Extrait:
M. Raoul-Duval, Chargé d’Affaires de France à Tunis, Au Ministère des Affaires Etrangères.
Tunis, 15 mars 1961
Le Dr Mokkadem m’a convoqué en fin de matinée. Le président Bourguiba l’avait chargé d’appeler immédiatement mon attention sur un certain nombre de questions qui avaient été discutées lors de son entrevue avec le général de Gaulle.
Il s’agissait des mesures qui pourraient être prises par le gouvernement français en faveur de Ben Bella et de ses compagnons, de l’affaire de Bizerte, du problème des frontières du Sud et de la normalisation des relations diplomatiques entre nos deux pays.
C’est surtout sur la première question que Dr Mokkadem a été très insistant. Il n’en a pas moins marqué qu’un règlement favorable des autres problèmes administrerait également la preuve que « l’entrevue de Rambouillet, qui a suscité tant d’échos dans le monde, était suivie de faits concrets ».
Il a constamment mis l’accent sur les risques considérables que M. Bourguiba avait pris ces derniers temps devant l’opinion afro-asiatique et le danger où il se trouvait de voir son crédit compromis en Afrique du Nord.

Consigne 1:
Modifiez la dépêche en recopiant tout ce qui va de « M. Raoul-Duval, Chargé » jusqu’à « général de Gaulle. », avec « début d’après-midi » à la place de « fin de matinée ».
Consigne 2:
Répondez brièvement aux questions suivantes sur la dépêche.
(a) De quelle date la dépêche est-elle datée ?
(b) Avec qui le président Bourguiba a-t-il eu l’entrevue évoquée ?
(c) Sur quelle question le Dr Mokkadem a-t-il surtout insisté ?
Consigne 3:
Poursuivez la dépêche du chargé d’affaires à partir de l’endroit où elle s’arrête.

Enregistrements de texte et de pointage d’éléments

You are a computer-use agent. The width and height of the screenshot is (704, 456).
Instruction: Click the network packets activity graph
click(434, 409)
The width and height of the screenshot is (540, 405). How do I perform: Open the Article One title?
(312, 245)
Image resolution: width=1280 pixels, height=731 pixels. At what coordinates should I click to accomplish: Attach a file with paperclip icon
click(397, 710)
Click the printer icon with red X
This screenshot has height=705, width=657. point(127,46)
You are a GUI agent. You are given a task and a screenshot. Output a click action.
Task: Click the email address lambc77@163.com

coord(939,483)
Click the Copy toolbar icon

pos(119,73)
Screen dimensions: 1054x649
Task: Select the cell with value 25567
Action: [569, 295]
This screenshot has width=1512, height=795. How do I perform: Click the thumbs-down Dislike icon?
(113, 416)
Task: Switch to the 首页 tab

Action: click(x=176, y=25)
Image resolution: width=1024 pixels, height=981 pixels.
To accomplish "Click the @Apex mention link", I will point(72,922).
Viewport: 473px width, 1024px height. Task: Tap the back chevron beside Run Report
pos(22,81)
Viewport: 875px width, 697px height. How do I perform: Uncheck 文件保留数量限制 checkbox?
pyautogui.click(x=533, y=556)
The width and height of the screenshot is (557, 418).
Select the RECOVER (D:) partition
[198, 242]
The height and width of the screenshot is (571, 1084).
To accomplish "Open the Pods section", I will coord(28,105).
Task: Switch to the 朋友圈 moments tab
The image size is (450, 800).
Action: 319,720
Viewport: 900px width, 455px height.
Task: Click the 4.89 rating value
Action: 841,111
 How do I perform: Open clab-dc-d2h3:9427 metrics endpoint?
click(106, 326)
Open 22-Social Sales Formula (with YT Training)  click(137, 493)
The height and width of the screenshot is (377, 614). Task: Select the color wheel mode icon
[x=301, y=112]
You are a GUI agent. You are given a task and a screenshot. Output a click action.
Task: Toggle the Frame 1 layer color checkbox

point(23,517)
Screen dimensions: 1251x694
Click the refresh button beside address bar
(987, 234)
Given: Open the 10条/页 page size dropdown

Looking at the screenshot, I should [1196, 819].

Réponse rédigée 1:
M. Raoul-Duval, Chargé d’Affaires de France à Tunis, Au Ministère des Affaires Etrangères.
Tunis, 15 mars 1961
Le Dr Mokkadem m’a convoqué en début d’après-midi. Le président Bourguiba l’avait chargé d’appeler immédiatement mon attention sur un certain nombre de questions qui avaient été discutées lors de son entrevue avec le général de Gaulle.

Réponse rédigée 2:
(a) Du 15 mars 1961.
(b) Avec le général de Gaulle.
(c) Sur les mesures que le gouvernement français pourrait prendre en faveur de Ben Bella et de ses compagnons.

Réponse rédigée 3:
Mon interlocuteur m’a dit que le chef de l’Etat souhaitait que le général de Gaulle fût informé dans les plus brefs délais de la démarche qu’il effectuait auprès de moi M. Bourguiba espérait vivement qu’une décision favorable en faveur de Ben Bella et des « autres membres du G.P.R.A. qui sont actuellement détenus » interviendrait pour le jour de l’Aid es-Seghir, c’est-à-dire le vendredi 17 mars.
M. Mokkadem a fait brièvement allusion au fait que, conscient, comme le gouvernement français, de la nécessité d’observer « la règle d’or du silence », le président Bourguiba s’était abstenu, « pour le moment », de toute déclaration publique. Il serait cependant, a-t-il pour suivi, infiniment regrettable que le climat créé à Rambouillet fût « compromis ».
Le secrétaire d’Etat aux Affaires étrangères s’est exprimé sur un ton cordial. Il s’est constamment efforcé de tempérer le caractère pressant et même exorbitant des demandes tunisiennes, en soulignant la situation singulièrement difficile dans laquelle le chef de l’Etat tunisien risquait de se trouver placé.
Je n’ai pas manqué pour ma part de rappeler à plusieurs reprises, au cours de l’entretien, que le gouvernement français demeurait très attaché au climat de confiance et d’amitié qui avait marqué l’entrevue de Rambouillet. J’ai ajouté qu’aucun changement n’était intervenu depuis le 27 février dans notre position.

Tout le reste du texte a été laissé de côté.